There are analogies in everyday life to this. Say you took a total musical novice to an exquisite symphony, and this person sat there in the auditorium and heard this marvelous symphony performed by the Chicago Symphony or the New York Symphony or some great musical group. Sitting next to this musical novice was a professional musician, trained in every intricacy of what he was hearing. Would it be true to say that both of them heard the symphony? Yes. But wouldn't it be right to say that one of them heard something the other didn't? Wouldn't you have to say that? Wouldn't you say that of an art gallery? There is someone who had great background in art appreciation or perhaps was a professional painter and another one who the closest he ever came to art was coloring in coloring books as a kid. So you take these two people, and they go to an art museum. Even at a human level there is such a thing as an ability to grasp what something really is which is reserved for some, even though we can all see it. Then all the more true is 1 Corinthians 2:14 to spiritual truth. Apart from the Spirit opening our eyes to see, we do not accept the things of the Spirit for they are foolishness to us; neither do we understand them because they are spiritually appraised. That is what 1 Corinthians 2:14 says. Both of those things are in that verse; they get it, but they don't; you see it, but you don't. Both have to be true.
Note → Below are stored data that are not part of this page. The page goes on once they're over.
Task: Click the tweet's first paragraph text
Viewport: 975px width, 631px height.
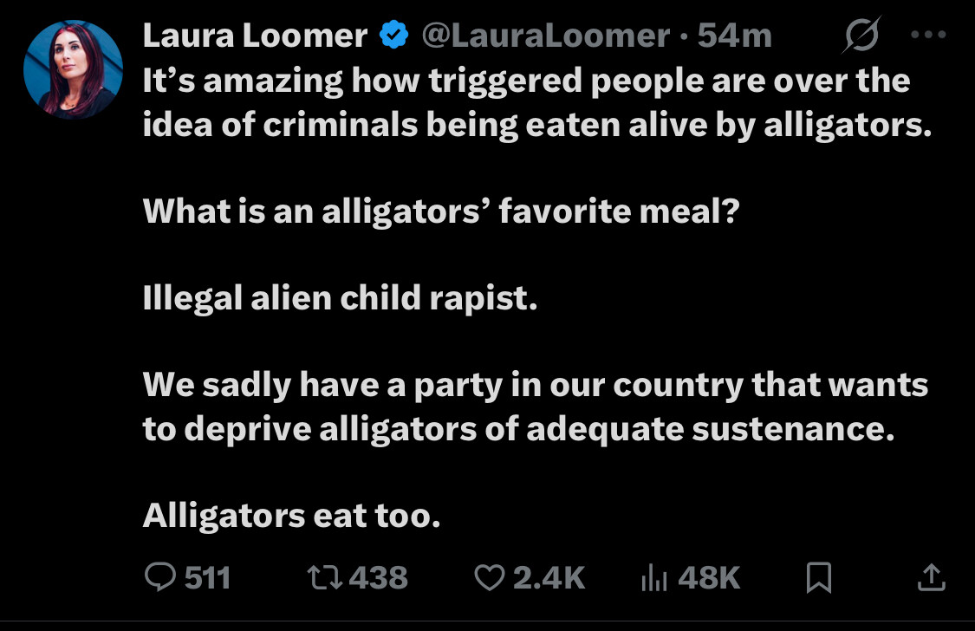Action: pyautogui.click(x=537, y=102)
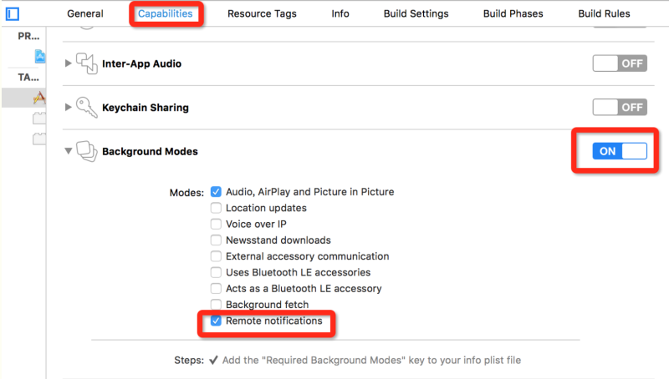The width and height of the screenshot is (669, 379).
Task: Expand the Keychain Sharing section
Action: pos(69,107)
I have read ''The Chronicles of Narnia'' series to my girls, twice. The first time was when they were little. The first time I read through ''The Lion, The Witch and The Wardrobe'', for my two girls it was a wonderful story about a lion and a witch and children; it was just a wonderful fantasy story. I read it to them again about eight years later. We read through the entire series, and it was an entirely different experience because now those very two same girls had eyes to see what they could not see before. And that was that these books are packed with theology, jammed packed with theology. We had theological discussions that we didn't have earlier because they didn't have eyes to see it then. But they heard the same words (honestly I read it the same way). You hear it, but you don't; you see it, but you don't. They saw Jesus, but they didn't see his glory.
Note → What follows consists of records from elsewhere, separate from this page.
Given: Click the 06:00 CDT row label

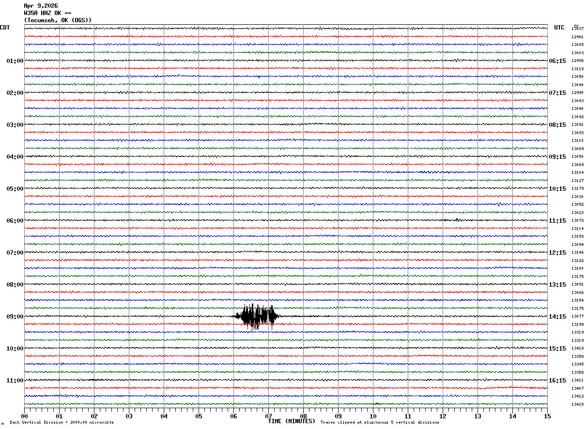Looking at the screenshot, I should click(15, 221).
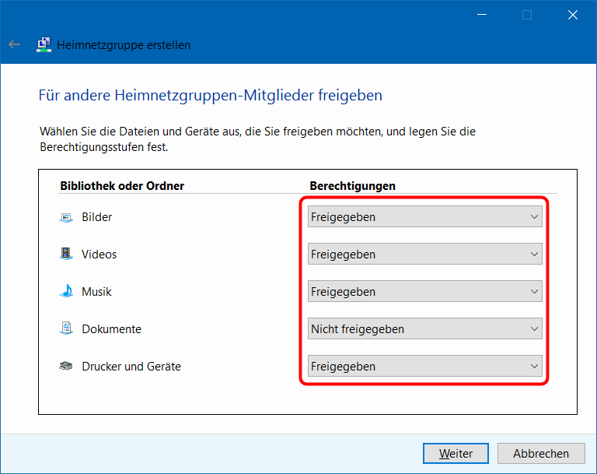Select the Videos filmstrip icon
597x474 pixels.
point(66,255)
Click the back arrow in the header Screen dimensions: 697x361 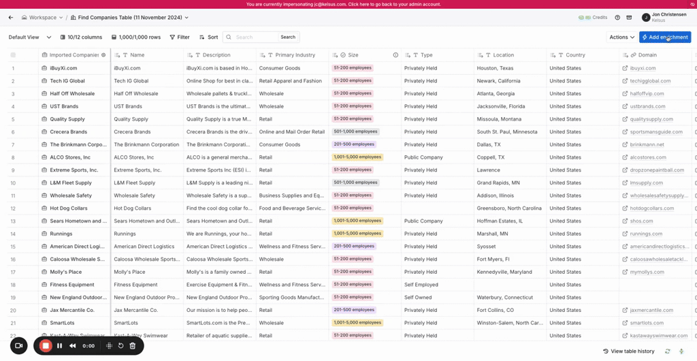11,18
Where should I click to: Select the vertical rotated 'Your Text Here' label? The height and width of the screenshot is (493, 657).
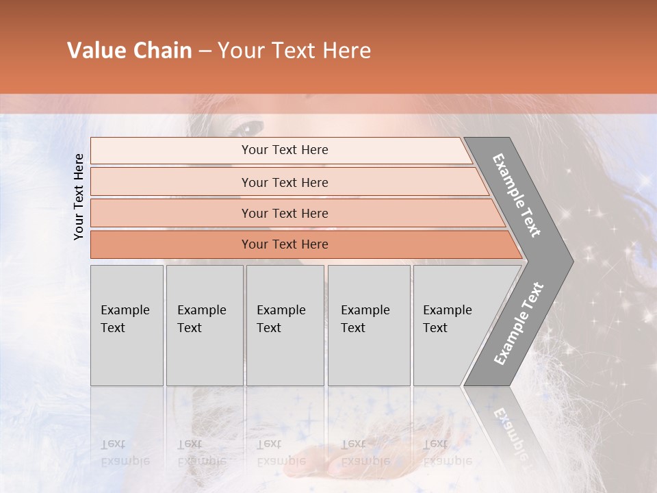pyautogui.click(x=79, y=197)
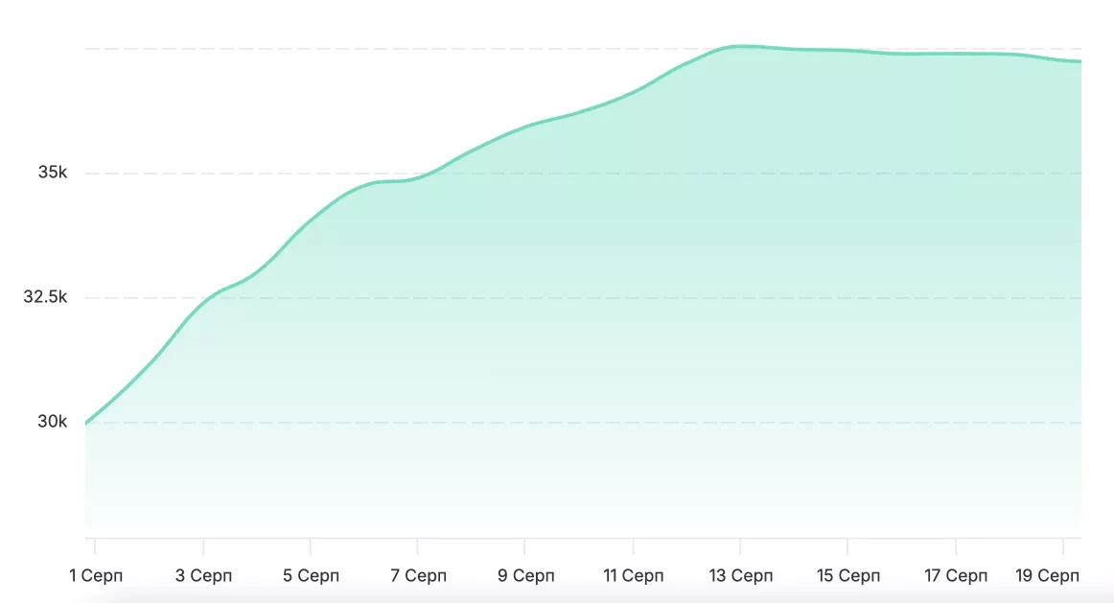Click the 30k y-axis label

point(53,422)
I was listening to John Piper's message that he gave shortly after 9/11 in 2001. He had a totally different perspective on 9/11 (which really did reflect a Christocentric, God-centered understanding of that calamity) compared to what there is in the world. It was a marked difference. But John Piper saw the same scenes on television; he heard the same news reports as Tom Brokaw and all of the rest of us did. And yet, why do Christian people interpret things differently? Of course then you begin to really worry when "Christian people" interpret everything the same way as the world does. There really ought to be this work of the Spirit which opens our eyes to see the world as God sees it. This is part of sanctification. It happens continually, all through life, and it is why we need to pray regularly for God to continue this eye-opening process to see things as he sees them.

V. Canonicity

When I refer to "canon", I am speaking of the word with one "n"; we are not talking about things that go boom in the night. We are not talking about those big metal things with balls that go flying out of them.

A. Definition

This is a term that is not common in our English usage, but it is a very important term for us.

The term canon comes from the Greek word ''kanon''. For example, Galatians 6:16 uses this term.
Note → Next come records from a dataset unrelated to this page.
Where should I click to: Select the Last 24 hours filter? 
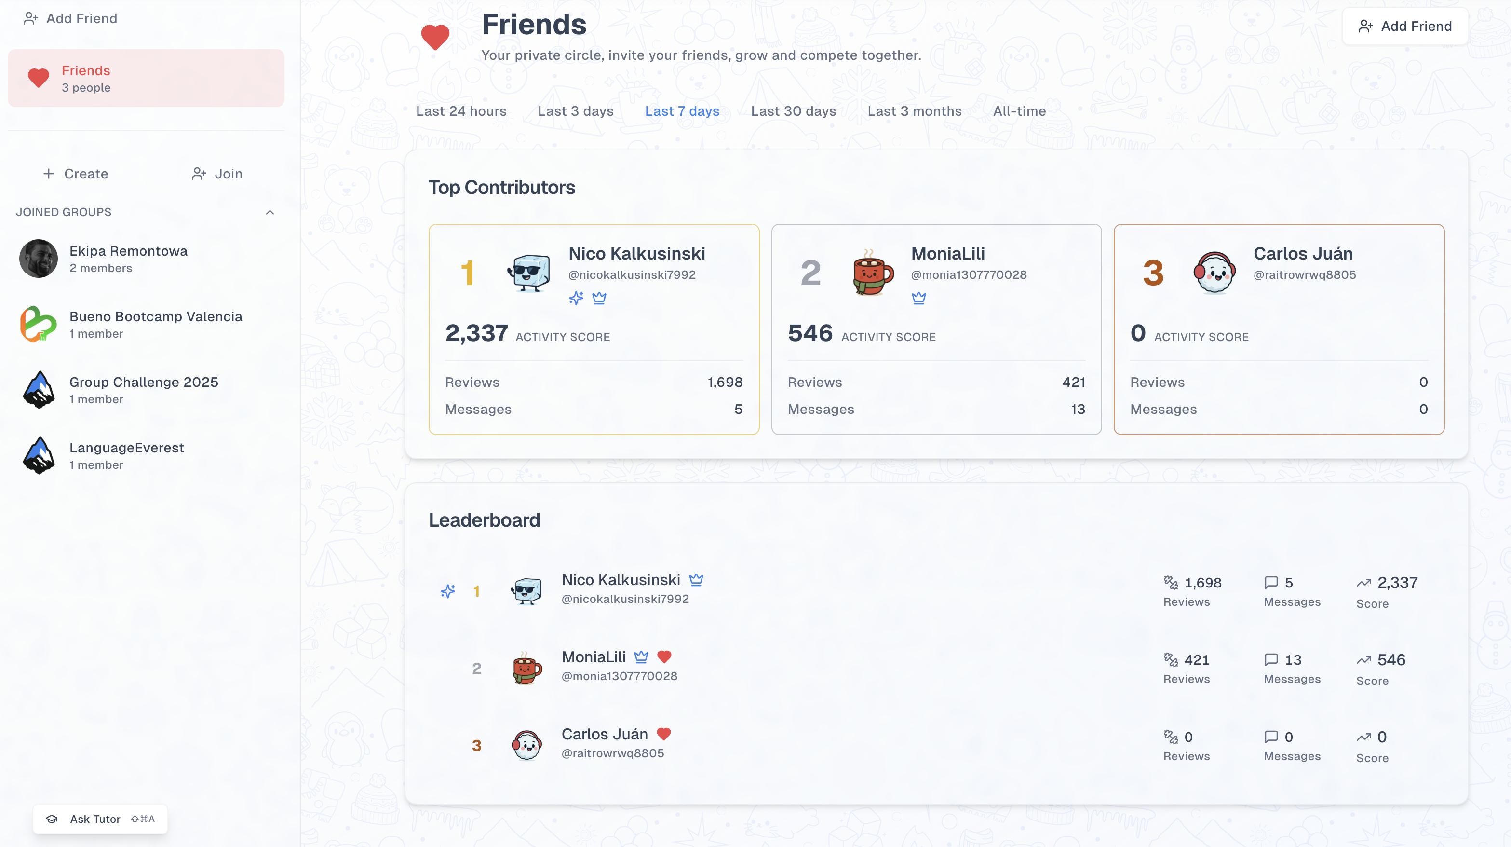461,111
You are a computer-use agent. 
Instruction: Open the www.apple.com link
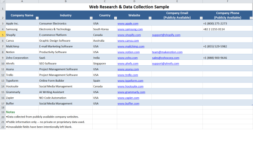tap(128, 24)
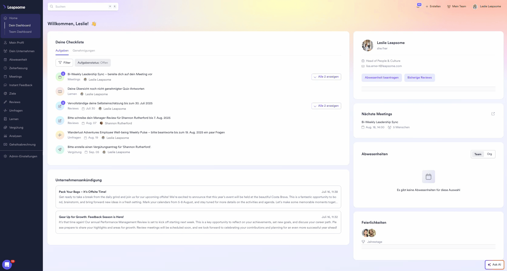The width and height of the screenshot is (507, 271).
Task: Select Team in the Abwesenheiten toggle
Action: (478, 154)
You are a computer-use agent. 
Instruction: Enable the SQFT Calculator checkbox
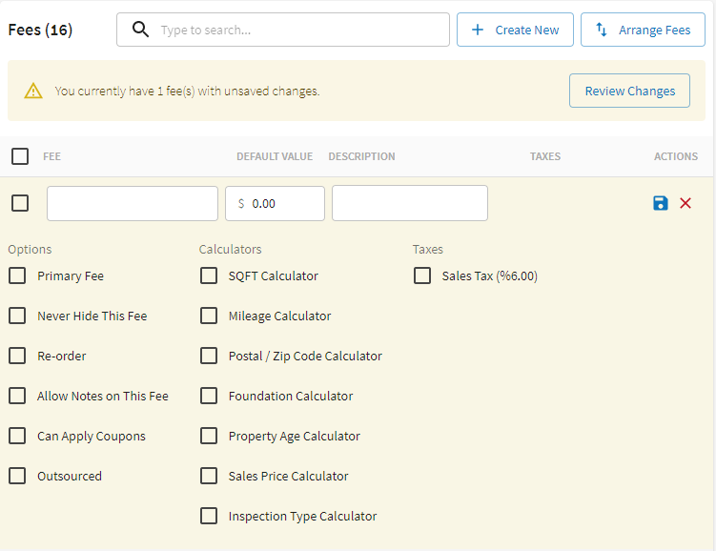click(209, 276)
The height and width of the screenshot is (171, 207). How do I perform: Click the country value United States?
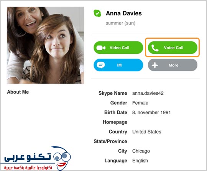[x=147, y=132]
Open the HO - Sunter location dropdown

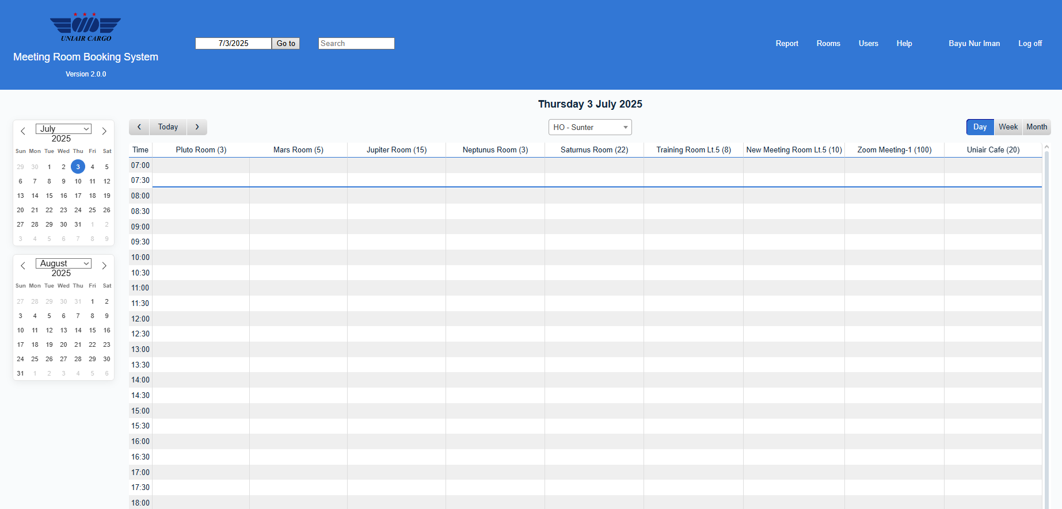coord(590,127)
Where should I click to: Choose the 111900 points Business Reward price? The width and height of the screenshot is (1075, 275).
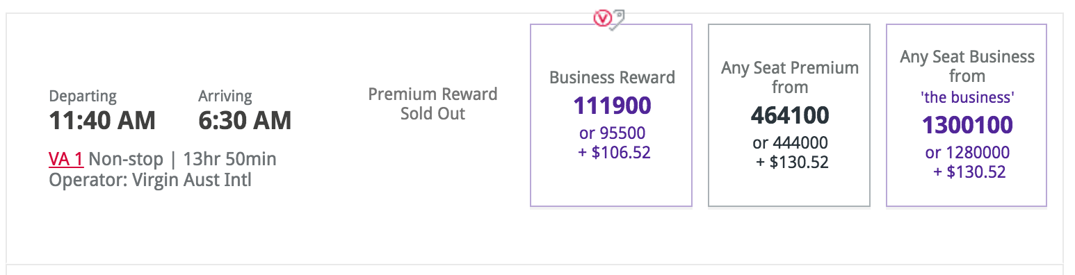(x=612, y=106)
Gal 6:16 And as for all who walk by this rule...

It refers to a rule, a rod or a standard of measurement. It is something by which you measure something else. A ruler is a canon, or the laws of the land are a canon. They judge or measure whether or not actions are appropriate or not, whether they are right or wrong. There are all kinds of different canons. A watch is a canon because it helps you judge whether the time that is stated is correct or not and so on. A canon is a rule or rod or a standard of measurement.

In theological usage, the canon or doctrine of canonicity refers to the list of books that the church recognizes as inspired and therefore as canonical. Now do you see what that word means? Canon is the rule, the standard, the measurement for how we should live our lives. So it is the list of books that the church has recognized as inspired. So those books (the 66 books of the Bible), then, become for us the rule and the standard by which we measure our lives. "The only rule for faith and practice." You sometimes hear that phrase in referring to the Bible as the canon. It is the rule by which we evaluate how we live and what we should believe.

Let's be clear; canonicity has to do with acknowledging or recognizing that these 66 books that make up the Bible have inherent authority. Canonicity is not the church investing these books with their authority or the church establishing the authority of the Bible. There is a huge difference there. It not because of church proclamation or because councils have met or because the church has decided that this book is authoritative, that it is therefore authoritative. No, the church merely recognizes, acknowledges, that these books have intrinsic, inherent authority because they are inspired. They are the Word of God, and therefore they are authoritative.

The doctrine of canonicity is the church's affirmation of the belief that the 66 books of the Bible comprise the only inspired books that there are. And because they are inspired, no other books are; they have a unique divine authority by which we follow in our life and belief what they teach.

B. Criteria for Canonicity

How did the church come to the decision about these 66 books being the normative standard for faith and practice?

1. Written by a recognized prophet or apostle

This did not cover every book of the Bible; in fact there are some books for which we simply do not know who the author is. Hebrews is one book that took a long time for the church to recognize; now, don't have in mind that the church just decrees that now this is authoritative. But it did take longer on some books than others for the church to come to recognize as authoritative. The book of Hebrews took longer because who is the author? By a number of other criteria (which we will come to), it is clear that Hebrews is inspired; it belongs in the canon, but authorship caused it to be accepted late.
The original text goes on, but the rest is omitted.